Hey guys so I'm looking at this two dimension nonlinear dynamical system:
$\dot x = ax-xy$
$\dot y = -y + x^2$
the fixed points are at $(0,0)$, $(\sqrt{a},a)$,$(-\sqrt{a},a)$, the $x$ nullclines are $x = 0$ and $y = a$, the $y$ nullcline is $y = x^2$
So I was wondering how you would go about analyzing this two dimensional autonomous system? What kind of bifurcations would this have?
For the origin, you can use Lyapunov's method of linearization or you can use Lyapunov's direct method by utilizing the positive definite and radially unbounded Lyapunov function
$$L(x,y)=x^2+y^2.$$
The time derivative is given by
\begin{equation} \begin{split} \dfrac{d}{dt}L(x,y)=&2x\dot{x}+2y\dot{y}\\ =&2ax^2-2y^2.\\ \end{split} \end{equation}
If $a<0$ then we can show that the origin is globally asymptotically stable because the other equilibria do not exist in this case.
Now, in order to show instability of the origin for $a>0$ we can use Lyapunov's method of linearization, to see that the equilibrium is unstable.
The linearized system for an arbitrary equilibirum point $(x_\text{eq},y_\text{eq})$ is given by $$\Delta \dot{x}=(a-y_{\text{eq}})\Delta x - x_{\text{eq}}\Delta y$$ $$\Delta \dot{y}=2x_\text{eq}\Delta x - \Delta y,$$
in which $\Delta x = x -x_\text{eq}$ and $\Delta y = y -y_\text{eq}$.
First equilibrium: Using $(x_\text{eq}=0,y_\text{eq}=0)$ gives the linearized system $$\Delta \dot{x}=a\Delta x $$ $$\Delta \dot{y}=- \Delta y,$$
which is unstable for $a>0$.
Second equilibrium: Using $(x_\text{eq}=\sqrt{a},y_\text{eq}=a)$ gives the linearized system $$\Delta \dot{x}=- \sqrt{a}\Delta y$$ $$\Delta \dot{y}=2\sqrt{a}\Delta x - \Delta y.$$
The characteristic equation for the eigenvalues is given by
$$\chi(\lambda)=\lambda^2+\lambda+2a.$$
Using the Hurwitz criterion for a second-order polynomial (all coefficients have to be positive in order to have eigenvalues with strictly negative real part) we can conclude that for $a>0$ this equilibrium is asymptotically stable.

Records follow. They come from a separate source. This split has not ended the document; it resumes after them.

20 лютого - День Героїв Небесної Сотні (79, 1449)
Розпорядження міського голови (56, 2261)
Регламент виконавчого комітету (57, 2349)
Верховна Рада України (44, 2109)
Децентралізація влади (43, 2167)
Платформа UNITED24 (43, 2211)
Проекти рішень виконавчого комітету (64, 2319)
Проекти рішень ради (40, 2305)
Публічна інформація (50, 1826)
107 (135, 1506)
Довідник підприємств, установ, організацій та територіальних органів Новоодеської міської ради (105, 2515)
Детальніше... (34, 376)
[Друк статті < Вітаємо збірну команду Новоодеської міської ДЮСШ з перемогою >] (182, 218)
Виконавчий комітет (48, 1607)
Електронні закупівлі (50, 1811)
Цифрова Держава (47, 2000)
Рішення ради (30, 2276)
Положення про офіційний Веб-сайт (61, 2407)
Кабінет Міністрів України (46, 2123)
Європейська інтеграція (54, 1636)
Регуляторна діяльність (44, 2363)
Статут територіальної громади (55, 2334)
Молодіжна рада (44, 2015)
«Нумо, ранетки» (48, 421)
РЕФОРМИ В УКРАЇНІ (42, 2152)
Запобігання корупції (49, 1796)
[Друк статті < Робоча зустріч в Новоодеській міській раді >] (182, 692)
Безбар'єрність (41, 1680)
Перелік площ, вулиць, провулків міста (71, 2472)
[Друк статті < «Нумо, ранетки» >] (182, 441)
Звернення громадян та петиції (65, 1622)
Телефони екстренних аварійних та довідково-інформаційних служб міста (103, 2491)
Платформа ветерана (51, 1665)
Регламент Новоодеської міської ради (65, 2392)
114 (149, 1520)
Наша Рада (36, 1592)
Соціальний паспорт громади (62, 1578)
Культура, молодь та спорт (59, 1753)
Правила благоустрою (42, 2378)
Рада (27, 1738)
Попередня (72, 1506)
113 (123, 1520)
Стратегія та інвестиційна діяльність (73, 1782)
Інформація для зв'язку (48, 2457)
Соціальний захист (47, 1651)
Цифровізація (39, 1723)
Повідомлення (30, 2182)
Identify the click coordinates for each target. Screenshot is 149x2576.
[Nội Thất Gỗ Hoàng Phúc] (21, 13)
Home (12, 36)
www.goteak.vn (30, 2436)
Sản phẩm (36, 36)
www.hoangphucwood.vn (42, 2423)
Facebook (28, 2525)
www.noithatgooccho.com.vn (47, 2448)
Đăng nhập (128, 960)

Thrid equilibrium: Using $(x_\text{eq}=-\sqrt{a},y_\text{eq}=a)$ gives the linearized system $$\Delta \dot{x}=\sqrt{a}\Delta y$$ $$\Delta \dot{y}=-2\sqrt{a}\Delta x - \Delta y.$$
The characteristic equation for the eigenvalues is given by
$$\chi(\lambda)=\lambda^2+\lambda+2a.$$
Using the Hurwitz criterion for a second-order polynomial (all coefficients have to be positive in order to have eigenvalues with strictly negative real part) we can conclude that for $a>0$ this equilibrium is asymptotically stable.